:: DATA EXTRACTS ::

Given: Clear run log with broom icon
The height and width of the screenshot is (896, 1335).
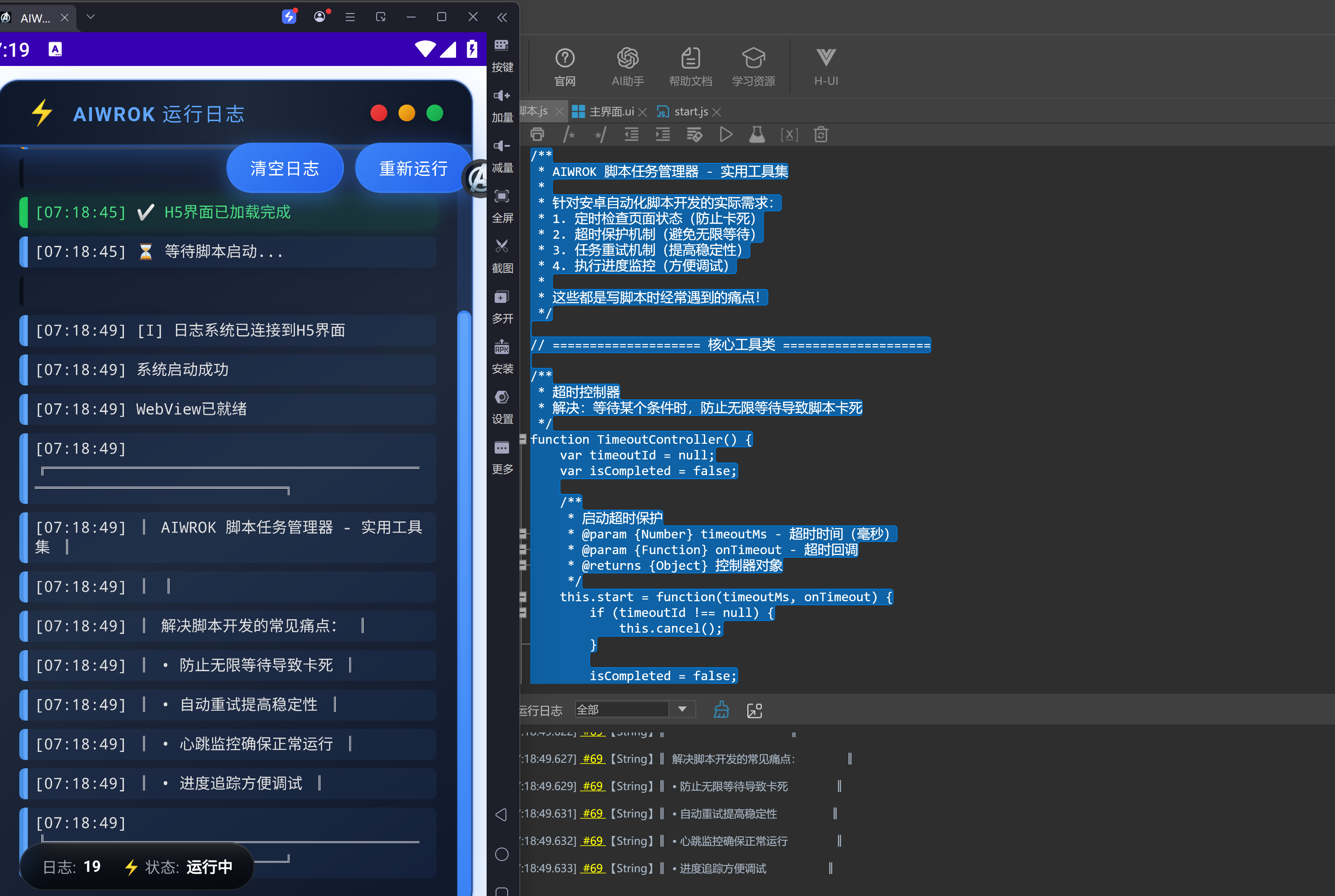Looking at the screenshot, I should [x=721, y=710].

:::
:: DATA EXTRACTS ::

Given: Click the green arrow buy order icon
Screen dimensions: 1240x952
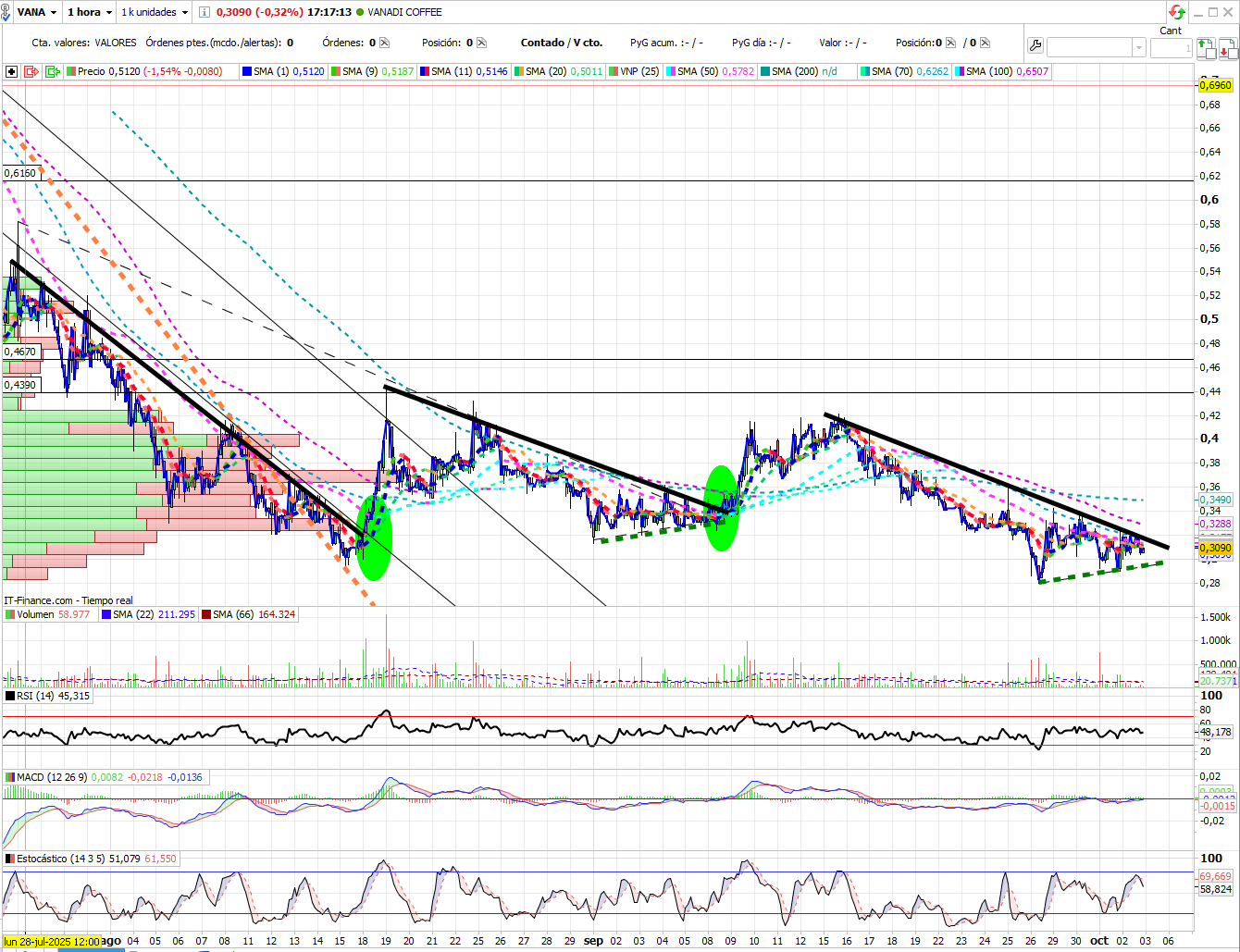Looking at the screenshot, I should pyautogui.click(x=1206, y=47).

:::
:: DATA EXTRACTS ::

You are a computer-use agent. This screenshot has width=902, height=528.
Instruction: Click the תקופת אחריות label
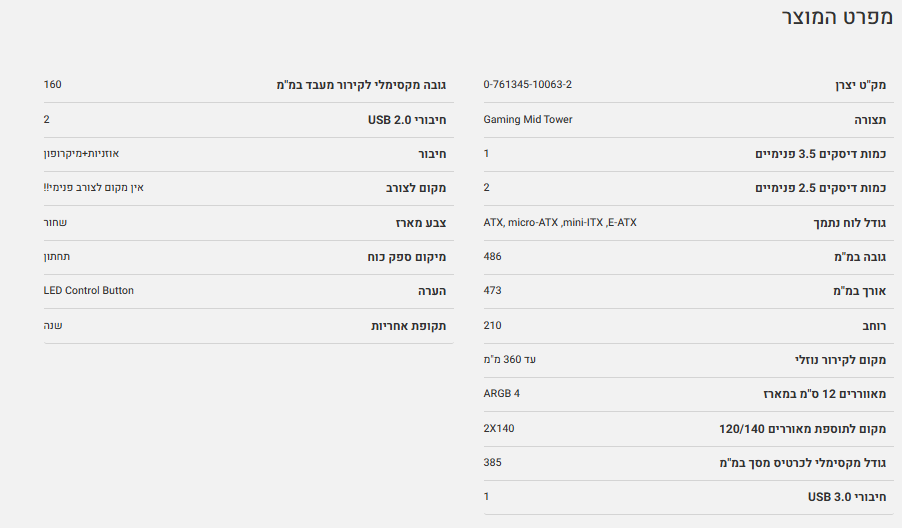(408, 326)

:::

# ASSIGNMENT
A single number is the whole answer: please count how many lines of the records above include the string "icon".

# RESPONSE AREA
2